» **REQUIRED ACTION**: In the entries that follow, the lines from the one with "For every named" through the one with "aCLEANER (White) - AquaLighter" are the ones to write out, exactly and with both ends included. Nothing else should appear.

» **DATA**:
***
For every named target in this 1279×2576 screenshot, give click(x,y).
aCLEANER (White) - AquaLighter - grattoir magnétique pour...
***
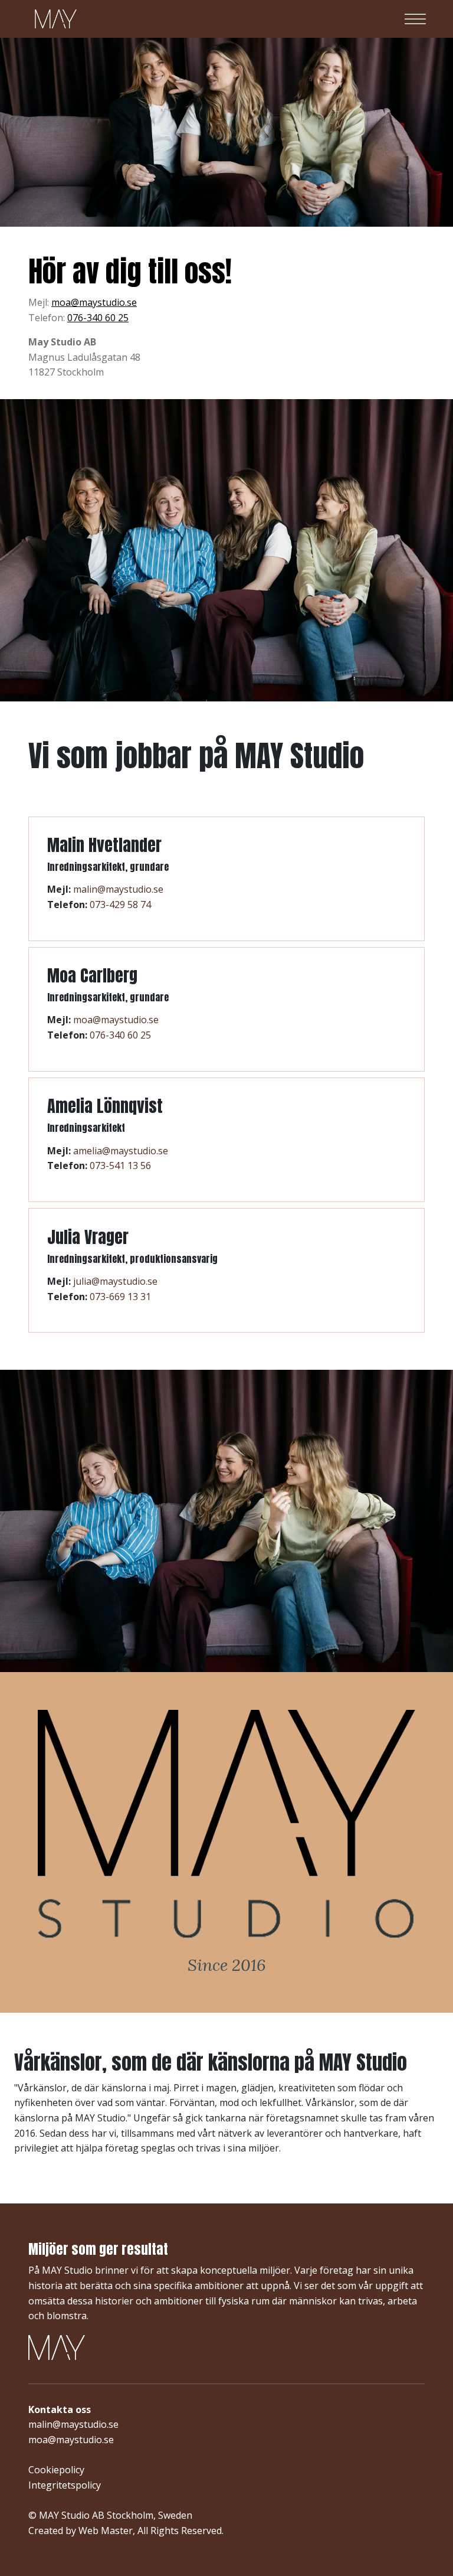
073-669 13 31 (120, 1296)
***
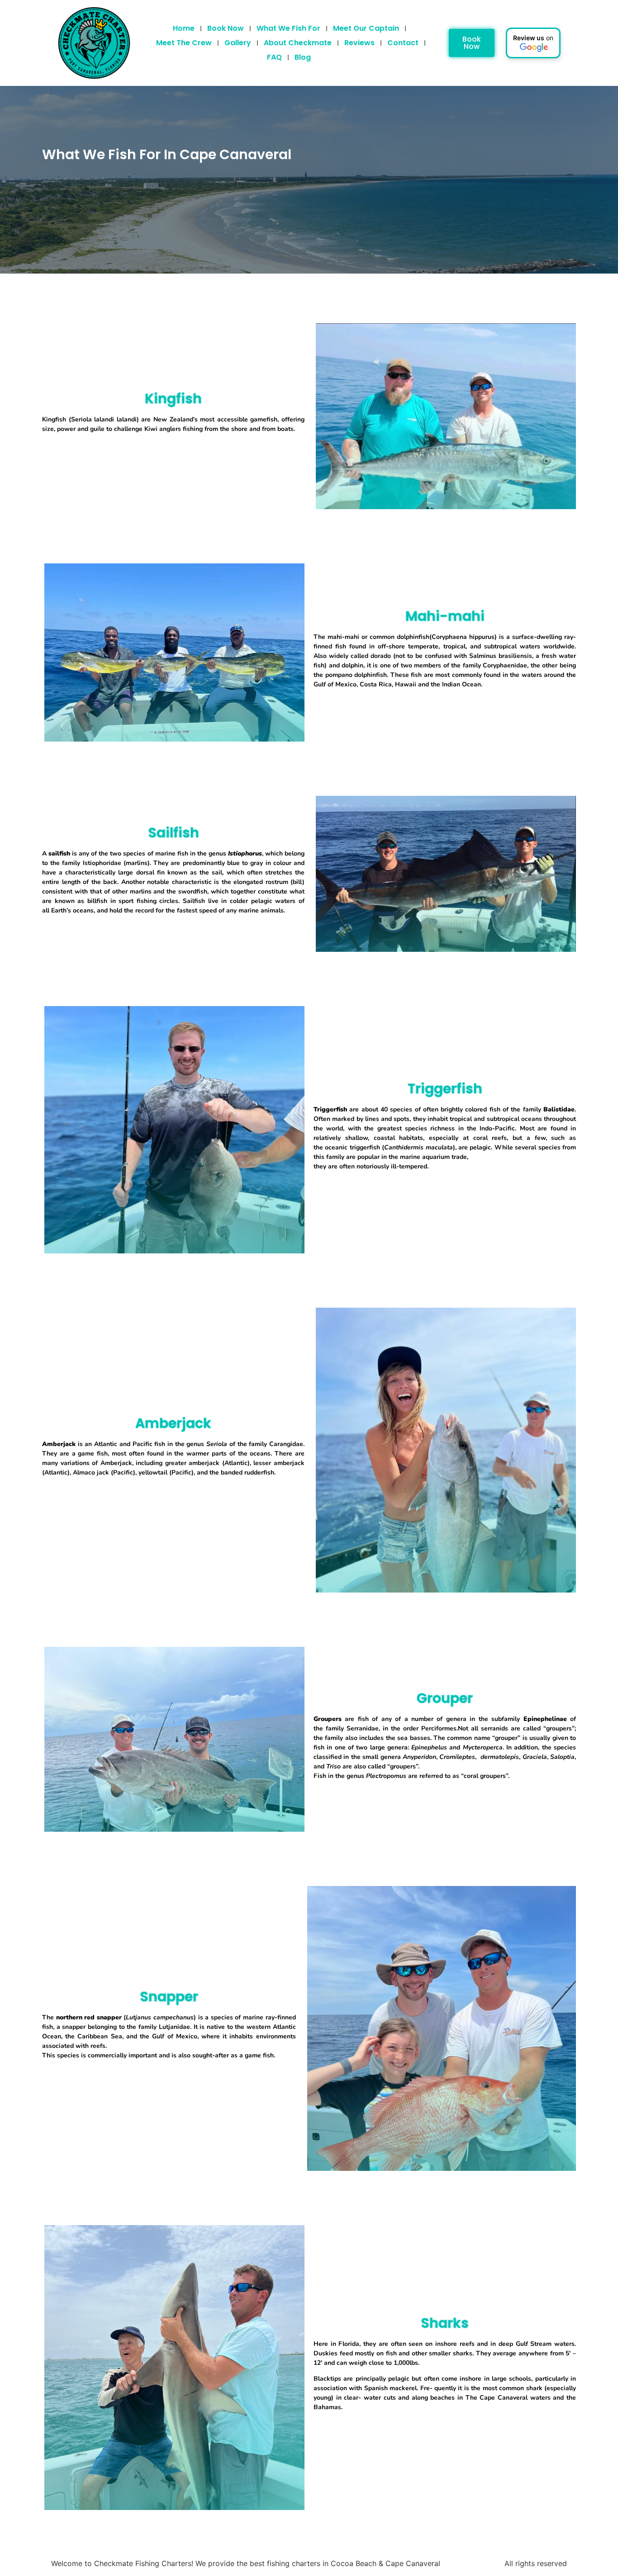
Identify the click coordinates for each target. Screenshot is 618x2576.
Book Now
***
» **EXPECTED ANSWER**:
For every named target in this 1279×2576 screenshot, give click(x,y).
aCLEANER (White) - AquaLighter - grattoir magnétique pour...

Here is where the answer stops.